In questo consiste proprio la dinamica della rivelazione cristiana: quel processo trinitario
nel quale, appunto, il Padre si rivela nel Figlio attraverso quel legame, universalmente
estendentesi, che è lo Spirito. Ma il Padre stesso non è il Figlio, e si sottrae a Lui (come
mostra il grido dell’ora nona). E il Figlio stesso non si dissolve nel mondo in cui s’incarna,
ma si eleva al di sopra di esso e lo giudica. Il cristianesimo, dunque, contiene nella stessa
struttura della sua rivelazione l’antidoto contro ogni appiattimento a una sola dimensione,
contro il risolversi di tutto a una mutevole apparenza. In esso, invece, proprio nel rivelato si
manifesta, insieme, anche il rinvio a un’alterità: emerge, in altre parole, la profondità di una
differenza che non si sottrae al legame, pur restando differenza.

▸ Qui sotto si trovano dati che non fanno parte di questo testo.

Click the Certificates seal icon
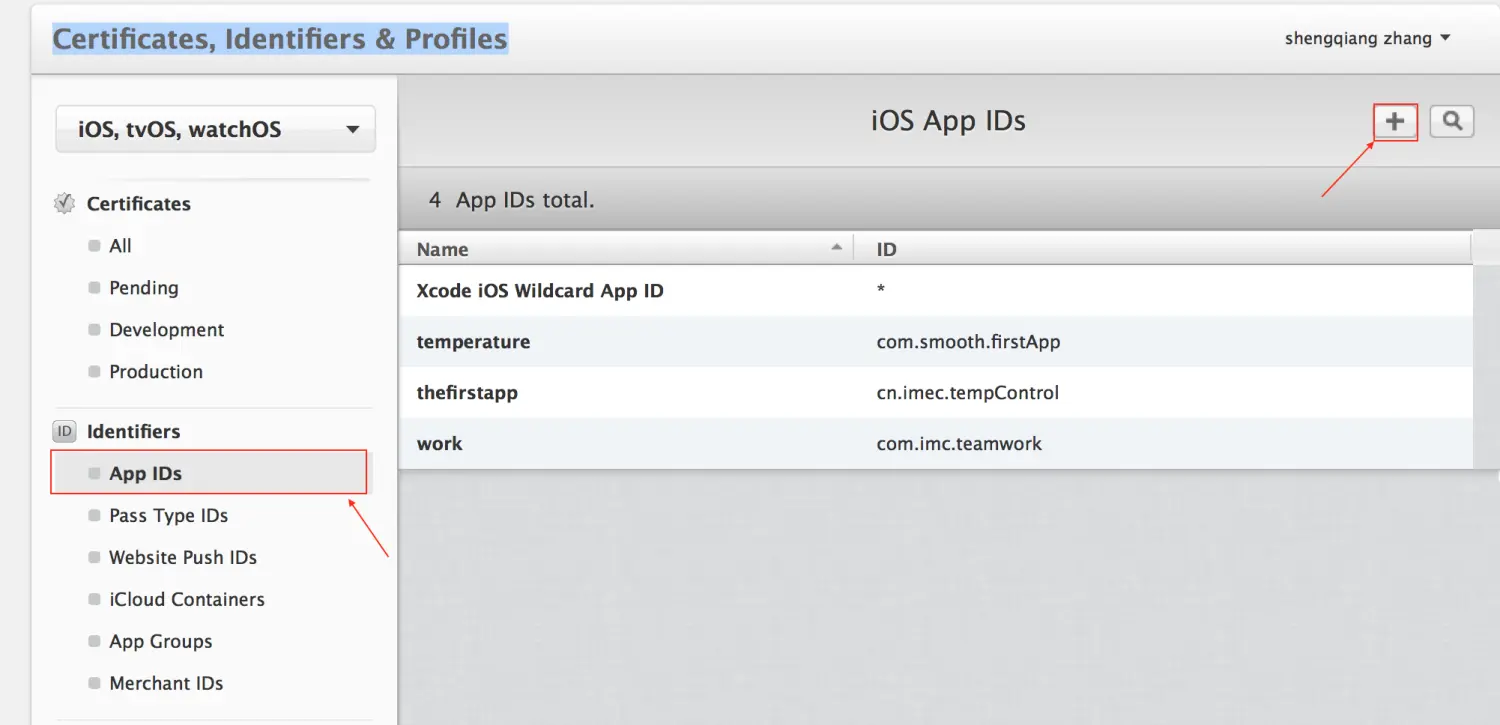The width and height of the screenshot is (1500, 725). pyautogui.click(x=64, y=204)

4.2. Qualcosa di analogo accade nell’ambito della comunicazione. Infatti ciò che la
comunicazione, come autentica apertura di uno spazio comune, di fatto rende possibile è
non già l’omologazione, ma il legame tra differenti che, attraverso la parola, condividono tutti
una medesima dimensione. Una dimensione in cui ciascuno, secondo giustizia, ha diritto di
accesso, condivide con altri, solidarmente, la partecipazione alla medesima comunità, è
responsabile, insieme ad essi, del mantenimento di un’interazione comunicativa che si
realizza anche attraverso il suo dire10.
Ciò che è decisivo, comunque, è che qui, nel comunicare, si attua davvero una
promozione delle identità specifiche e delle inevitabili diversità degli interlocutori. Tutto
ciò, proprio per quella via – la via della parola –, consente ad essi di rapportarsi l’uno
all’altro in un legame effettivo. “In principio era il Logos”, l’incipit giovanneo, qui significa
davvero che in principio è da sempre il rapporto, la relazione: una relazione che, di nuovo,
non appiattisce le differenze, ma appunto le costituisce, le accoglie e le promuove, secondo
la logica evangelica dell’amore11.
4.3. Questo conduce, da un punto di vista ancor più marcatamente etico, a rifiutare
l’idea che tutto sia consumabile senza residui e senza conseguenze. Non solo perché, di
fatto, questi “residui” – i rifiuti, di cui diventa sempre più problematico, al giorno d’oggi, lo
“smaltimento” – si accumulano sempre più in abbondanza. E nemmeno, unicamente,
perché le conseguenze, tragiche, dell’annientamento consumistico della natura e dell’uomo
sono sotto gli occhi di tutti. Ma perché, eticamente appunto, è necessario prendere
coscienza di nuovo, proprio mediante queste esperienze, che l’uomo, il mondo – in altre
parole: l’intero ambito del creato – richiede rispetto. Proprio per la sua irriducibile
differenza. Proprio perché resiste alla nostra assimilazione.
10
Si veda, per questi aspetti, K.-O. Apel, Etica della comunicazione, Jaca Book, Milano 1992.
11
Per un approfondimento di questa tematica mi sia consentito rinviare al mio libro I paradossi dell’amore fra
grecità, ebraismo e cristianesimo, Morcelliana, Brescia 2000.
6
S’annuncia dunque la prospettiva di un nuovo legame, per il quale possiamo e dobbiamo
impegnarci. È quel legame che si realizza nel rispetto e nell’accoglienza, nella cura e nell’attenzione:
nell’attenzione per ciò che l’altro è, non per come appare. È quel legame che non riduce tutto
a strumento di controllo e di dominio, ma in cui si esprime una forma paradossale di
interesse: ancora una volta, l’interesse disinteressato dell’amore. È il legame, insomma, che
consente di “dare del tu” all’uomo e al mondo, e che rilegge il creato nella prospettiva della
relazione interpersonale. Dal momento che persona è appunto colui o colei che mai
potranno essere consumati.
5. Conclusione. Concludendo: quale idea di persona può essere allora adeguata al futuro
che ci attende? Possiamo rispondere, con una formula: quella persona che è in grado di
reintrodurre le differenze in una situazione d’indifferenza ormai diffusa; quella persona che è capace di
governare un tale futuro reintroducendo tutte le diversità che sono suscettibili di essere in
relazione e di promuovere relazioni. E che può farlo attraverso la parola, l’azione, l’amore.
Perché solo così, cristianamente, potrà essere compreso il senso del nostro essere e del
nostro operare. Perché solo così potrà essere indicato, nella testimonianza quotidiana, quel
senso ultimo che illumina ogni cosa.